Būdos village, Trakai District Municipality
Trakai
hill of wooden angel sculptures and wayside shrines
Angelų Kalvos g., Būdos village, Trakai district
54.67412, 24.92923
30-75 minutes; longer if you read the dedications and combine it with the Galvė area
a sunny morning or evening, when the hill relief and the Trakai lakes direction are easiest to read
Trail of Millennium Signs, Angelų kalva
An Open Angel Hill near Trakai
Angel Hill stands in Būdos village, Trakai district, near the Galvė lake landscape. It is not a museum with closed rooms, but an open hill where visitors walk among wooden angels, wayside shrines, roofed poles, and dedications.
The site was created in 2009 to mark the millennium of Lithuania's name and the 600th anniversary of Trakai Basilica. Its meaning is therefore more than decorative: the hill works as a field of gratitude, prayer, protection, and community memory.

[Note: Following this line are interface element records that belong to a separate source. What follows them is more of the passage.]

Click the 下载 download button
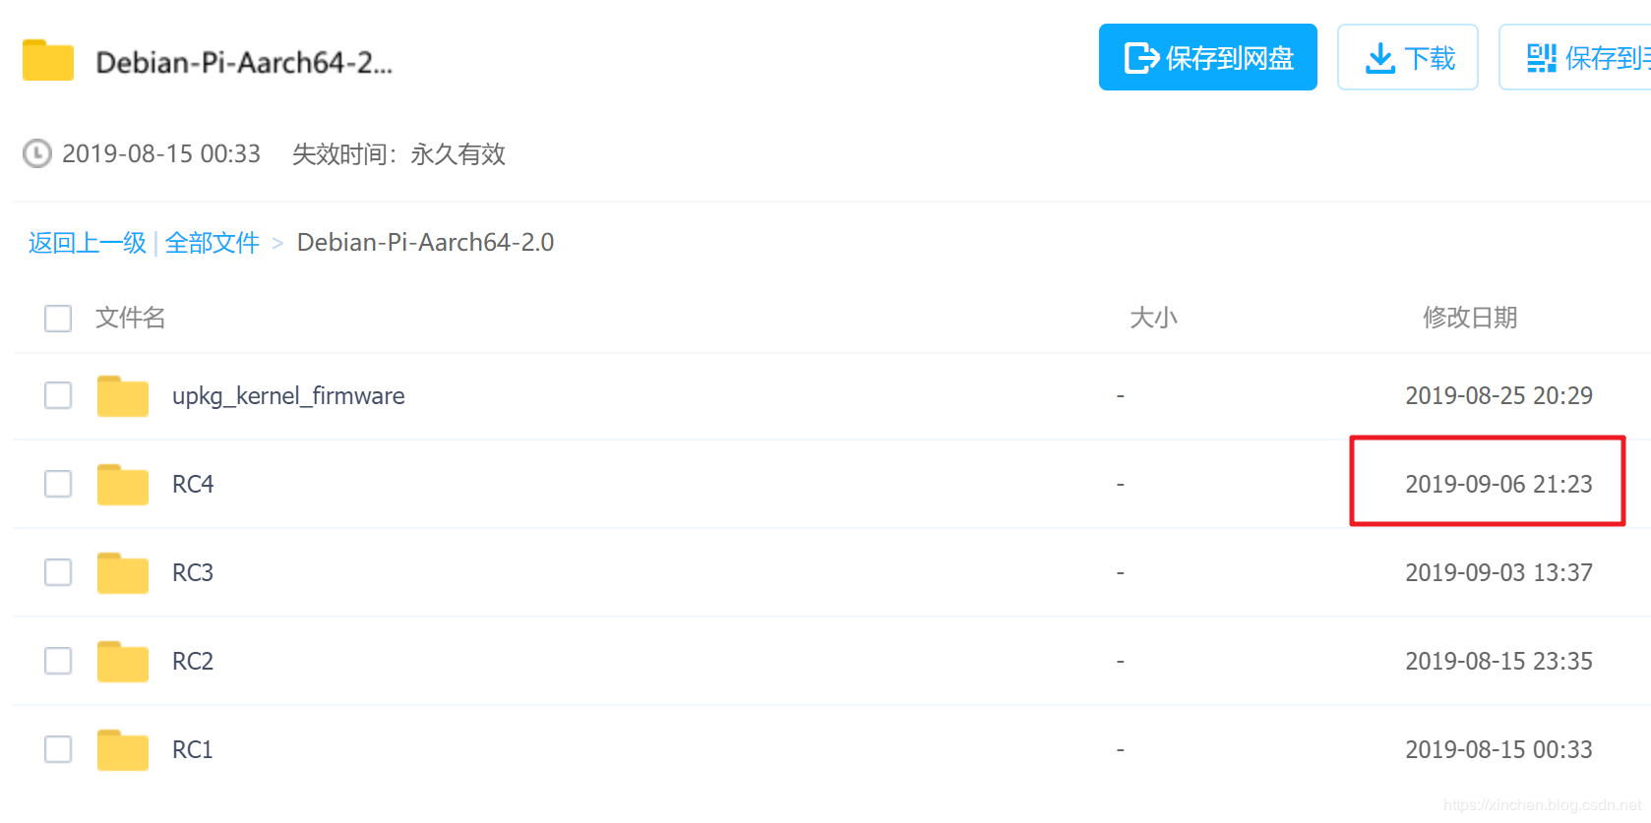The width and height of the screenshot is (1651, 823). coord(1407,58)
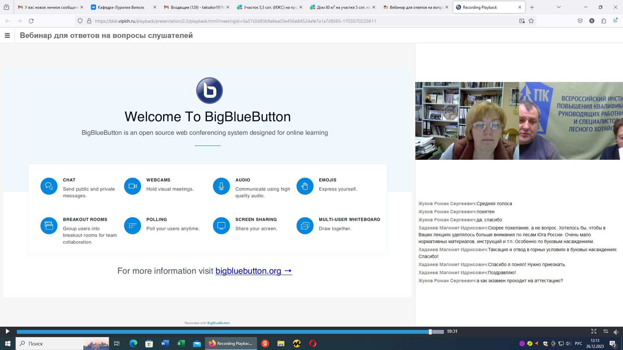Toggle fullscreen playback mode
Viewport: 623px width, 350px height.
click(x=594, y=331)

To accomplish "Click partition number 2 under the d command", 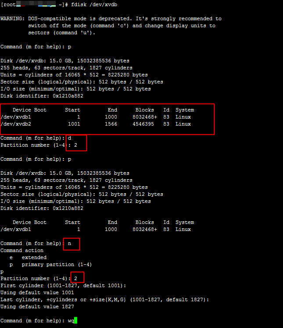I will tap(75, 145).
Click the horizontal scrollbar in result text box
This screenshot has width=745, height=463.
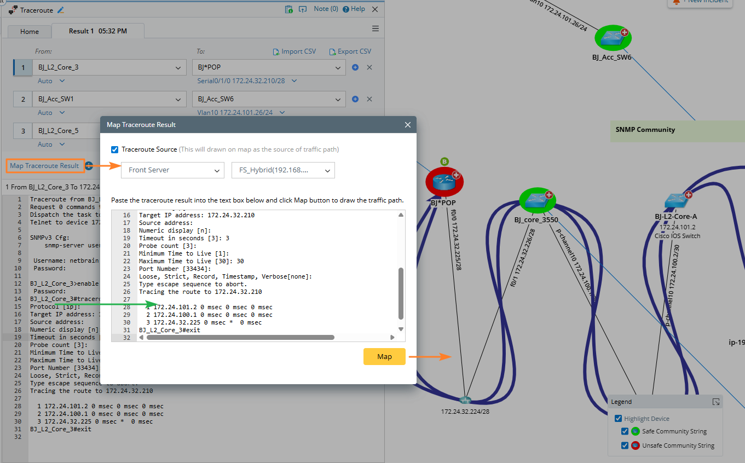point(240,338)
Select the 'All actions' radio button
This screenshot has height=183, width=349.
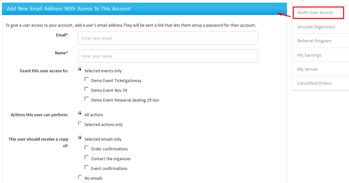coord(80,114)
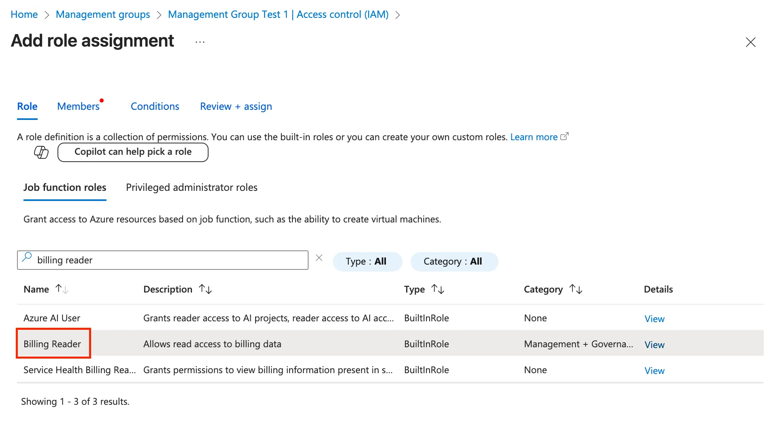Sort roles by Description column arrows
Screen dimensions: 771x423
[205, 289]
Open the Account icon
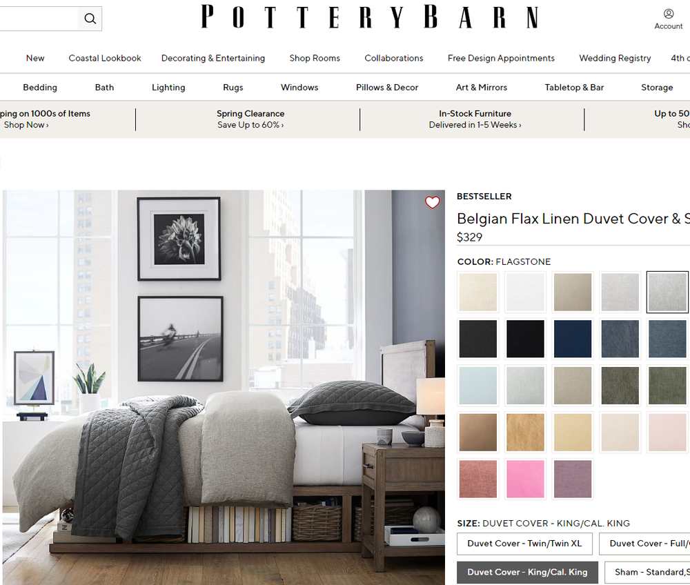690x585 pixels. pyautogui.click(x=669, y=19)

The Trail of Millennium Signs
One of Angel Hill's names is the Trail of Millennium Signs. It describes the idea accurately: the sculptures were not placed only for visual effect, but are dedicated to values, communities, professions, protection, and situations in human life.
The original idea is associated with Dominyka Dubauskaitė-Semionovė and Lolita Piličiauskaitė-Navickienė. Over time the hill grew into a much larger collection of wooden signs, so it is best read as a living, still-expanding memorial rather than a finished monument.
Wooden Sculpture and Wayside-Shrine Tradition
The signs on Angel Hill are close to Lithuania's cross-crafting and wayside-shrine tradition. Wood, forged metal, sun motifs, angel wings, folk ornament, and modern dedications appear together here.
The sculptures reward slow looking. Some angels are personal; others speak about communities or larger values. This many-voiced character is what separates Angel Hill from a single sculpture or an ordinary park.
Landscape and the Trakai Direction
The hill lies near the Trakai lake system, so in clear weather the open relief of the Trakai area is easy to sense. The angels are not hidden in dense forest: they stand with sky, meadow, paths, and distant landscape around them.
It is a calmer place than the approaches to Trakai Island Castle. When central Trakai is crowded, Angel Hill shows another side of the district: not a castle museum, but a contemporary sacred-sign space shaped by communities.
How to Visit
During research, Angel Hill was presented as an open and free place. Even so, it is a space of sacred and personal dedications, so do not climb on sculpture bases, move left objects, or photograph in a disrespectful way.
Park so that you do not block residents or other visitors. The hill combines well with Trakai Island Castle, Užutrakis, the shores of Lake Galvė, and Varnikai Nature Trail.